The ProductionRunManager now waits for either an out of band message or for all of the Workflows to end. The out of band message can be sent from one of the ctrl_orca utilities (shutprod.py or shutwork.py). Messages have various priorities from “clean up after you’re done with the current set of jobs” to “stop immediately”. When either the out-of-band message is sent to kill current work, or if the production runs to completion, any clean up that needs to occur happens, and the entire Production is complete.

../../_images/production.png

Provenance

The ctrl_orca package did at one time record initial provenance of the production, software stack and workflows, but currently does not. The ctrl_provenance package, while maintained, was set to be replaced quite some time ago. It operates on paf files (Policy files), which were the original format of the production run descriptions. At the time of the announced transition away from Policy for production runs, the ctrl_orca package was changed to use Config files, which it uses now. A new version of ctrl_provenance is being worked on; when that work is complete, ctrl_orca will re-add provenance recording to orchestration.

../../_images/provenance.png

Workflows

Customization of how workflows are configured, launched and monitored are handled through a set of plug-ins for the particular type of workflow being launched. Generally, one plug-in consists of three different modules that need to be created: A WorkflowConfigurator, a WorkflowLauncher, and a WorkflowMonitor.

Several different type of plug-ins have been created, and several of those still exist:

  • GenericPipeline - launches jobs directly on the running system;
  • VanillaCondor - launches single HTCondor jobs to a queue using the “vanilla universe” HTCondor setting; and
  • Condor - launches DAGman jobs to an HTCondor queue. We currently only use the Condor plug-in, and its functionality will be described below.

Logging

Logger processes are spawned by a LoggerManager. In the current version of Orchestration, the system can be configured so that the pipeline logging messages can be stored in several different ways, and in several different ways at the same time. For example, the logging messages can be stored to disk, and sent to an event topic using the ctrl_events package at the same time. In the data challenges, we used event topics to send all logging messages to a database table for future analysis. We were able to use this to provide timings about how various parts of the pipeline ran, and to debug issues that came up.
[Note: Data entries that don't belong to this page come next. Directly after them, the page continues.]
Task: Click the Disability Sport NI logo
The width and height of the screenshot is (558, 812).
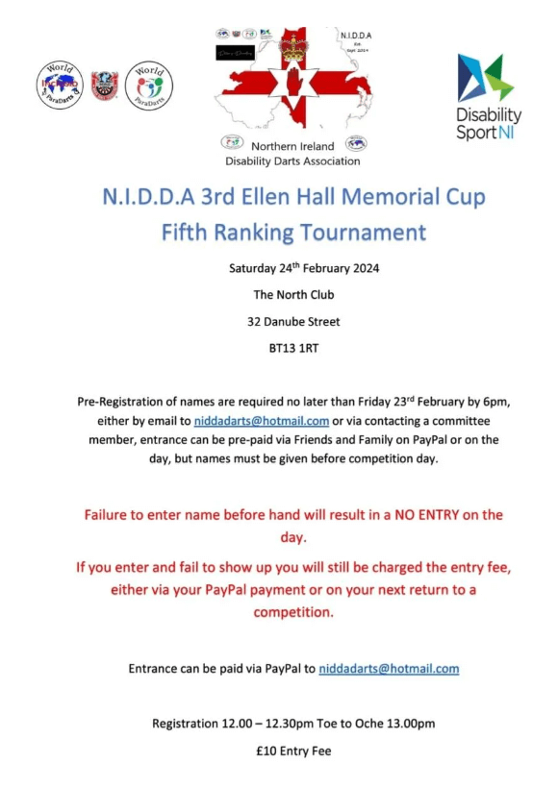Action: (488, 98)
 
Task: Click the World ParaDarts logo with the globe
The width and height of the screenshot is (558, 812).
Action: (60, 86)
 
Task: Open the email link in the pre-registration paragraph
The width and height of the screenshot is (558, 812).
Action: (262, 421)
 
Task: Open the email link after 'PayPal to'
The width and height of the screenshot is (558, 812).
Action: (389, 668)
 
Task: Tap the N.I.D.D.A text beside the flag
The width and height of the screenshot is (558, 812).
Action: (356, 36)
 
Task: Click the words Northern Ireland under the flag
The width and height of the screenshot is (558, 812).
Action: (292, 147)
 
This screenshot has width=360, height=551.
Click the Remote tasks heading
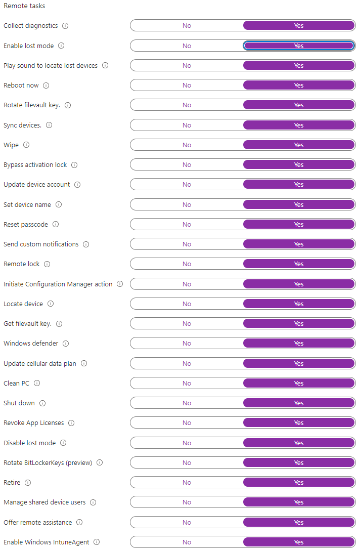(24, 6)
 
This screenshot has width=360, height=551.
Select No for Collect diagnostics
(187, 26)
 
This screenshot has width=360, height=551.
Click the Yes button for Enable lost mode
(299, 46)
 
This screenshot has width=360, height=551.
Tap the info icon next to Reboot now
(46, 86)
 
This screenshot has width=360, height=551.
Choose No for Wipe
(187, 145)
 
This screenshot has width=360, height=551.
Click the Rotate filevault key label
(32, 105)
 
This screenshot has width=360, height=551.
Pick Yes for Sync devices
(299, 125)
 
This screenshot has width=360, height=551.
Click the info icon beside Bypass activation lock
(74, 165)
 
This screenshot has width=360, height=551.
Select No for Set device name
(187, 205)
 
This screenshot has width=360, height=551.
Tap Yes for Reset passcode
(299, 225)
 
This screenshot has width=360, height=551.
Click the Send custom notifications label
(41, 244)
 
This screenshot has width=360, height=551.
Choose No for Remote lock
(187, 264)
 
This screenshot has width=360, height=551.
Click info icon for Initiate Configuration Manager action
(120, 284)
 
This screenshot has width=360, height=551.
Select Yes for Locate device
(299, 304)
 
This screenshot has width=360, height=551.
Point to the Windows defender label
(31, 344)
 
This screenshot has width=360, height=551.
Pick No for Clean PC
(187, 384)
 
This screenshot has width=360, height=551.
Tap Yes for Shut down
(299, 403)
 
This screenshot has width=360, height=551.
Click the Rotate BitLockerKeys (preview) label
(48, 462)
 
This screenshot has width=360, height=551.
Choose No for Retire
(187, 483)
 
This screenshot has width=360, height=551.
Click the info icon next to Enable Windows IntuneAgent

CondorWorkflowConfigurator

  1. Creates a local staging directory (and subdirectories) for HTCondor job information to be stored
  2. Writes the pre job script (the script that runs before any workers are run),
  3. Writes the post job script (the script that runs after all workers have completed)
  4. Writes an optional pre-script (a script that runs before each worker runs)
  5. Writes the worker job script.
  6. Writes an HTCondor DAG,

By default, the HTCondor DAG file is set up as a diamond shape: one pre-job script, all of the work job scripts as children of the pre-job script, and one post-job script, which is the child of all work job scripts. This script is part of the Config file, and can be substituted to create other types of DAGs.

The pre job script creates all necessary directories in shared scratch space which the workers will later write to. It also dumps a listing of all the software stack environment to the file system. Note that this script runs on the remote compute site.
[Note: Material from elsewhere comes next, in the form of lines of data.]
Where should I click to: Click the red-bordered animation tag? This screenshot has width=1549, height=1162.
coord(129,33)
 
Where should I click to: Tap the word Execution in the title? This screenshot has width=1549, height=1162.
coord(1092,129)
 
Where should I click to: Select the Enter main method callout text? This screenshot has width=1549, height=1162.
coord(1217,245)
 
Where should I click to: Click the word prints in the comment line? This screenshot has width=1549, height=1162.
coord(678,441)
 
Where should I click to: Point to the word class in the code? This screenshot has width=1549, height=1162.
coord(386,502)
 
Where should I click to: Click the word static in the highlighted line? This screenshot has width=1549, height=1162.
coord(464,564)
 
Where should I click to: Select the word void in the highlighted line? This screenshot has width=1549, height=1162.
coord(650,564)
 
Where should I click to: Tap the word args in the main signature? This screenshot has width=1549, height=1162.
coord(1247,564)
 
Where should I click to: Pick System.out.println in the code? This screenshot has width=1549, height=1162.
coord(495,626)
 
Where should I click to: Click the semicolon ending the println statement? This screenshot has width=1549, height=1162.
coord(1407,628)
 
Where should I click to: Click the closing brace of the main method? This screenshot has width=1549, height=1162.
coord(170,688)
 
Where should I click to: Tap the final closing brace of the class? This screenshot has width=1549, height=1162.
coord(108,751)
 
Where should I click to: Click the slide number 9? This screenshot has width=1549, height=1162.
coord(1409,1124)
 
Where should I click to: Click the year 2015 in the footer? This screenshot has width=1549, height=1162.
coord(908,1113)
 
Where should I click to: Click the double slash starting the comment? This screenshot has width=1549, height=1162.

The worker job script takes as arguments, the run id (assigned by the user on launch), the worker id (assigned by orchestration), and a series of flags intended for the pipeline process. The script creates its own subdirectory in the workflow work space, and parses the arguments to hand to the pipeline to be executed. Standard output and standard error for the process are logged.

The post job script does nothing.

We currently do not use pre-scripts.

Note that these scripts are site specific, and are written by the templating system. Site specific scripts and the templating system are explained on this page.

The final step is to create and initialize a CondorWorkflowLauncher. This is handed back to the WorkflowManager.

CondorWorkflowLauncher

On launch, the CondorWorkflowLauncher does the following:

  1. Submits the DAG file using the HTCondor condor_submit_dag command
  2. Creates and initializes a CondorWorkflowMonitor
  3. Optionally adds a StatusListener
  4. Starts a Workflow Monitor Thread
  5. Returns the CondorWorkflowMonitor to the WorkflowManager.

CondorWorkflowMonitor

The CondorWorkflowMonitor spawns a thread that keeps track of whether the HTCondor DAG it submitted has completed, or whether it has received a message from an outside source to perform a shutdown. It also waits for a message from the Logger to indicate that all messages from the production have been received, which indicates that the production has been completed.

General Notes

The implementations described are in the current version of orchestration. These are not necessarily implementations of what orchestration will act like in production. Keep in mind, the plug-ins used can be extended to add additional functionality.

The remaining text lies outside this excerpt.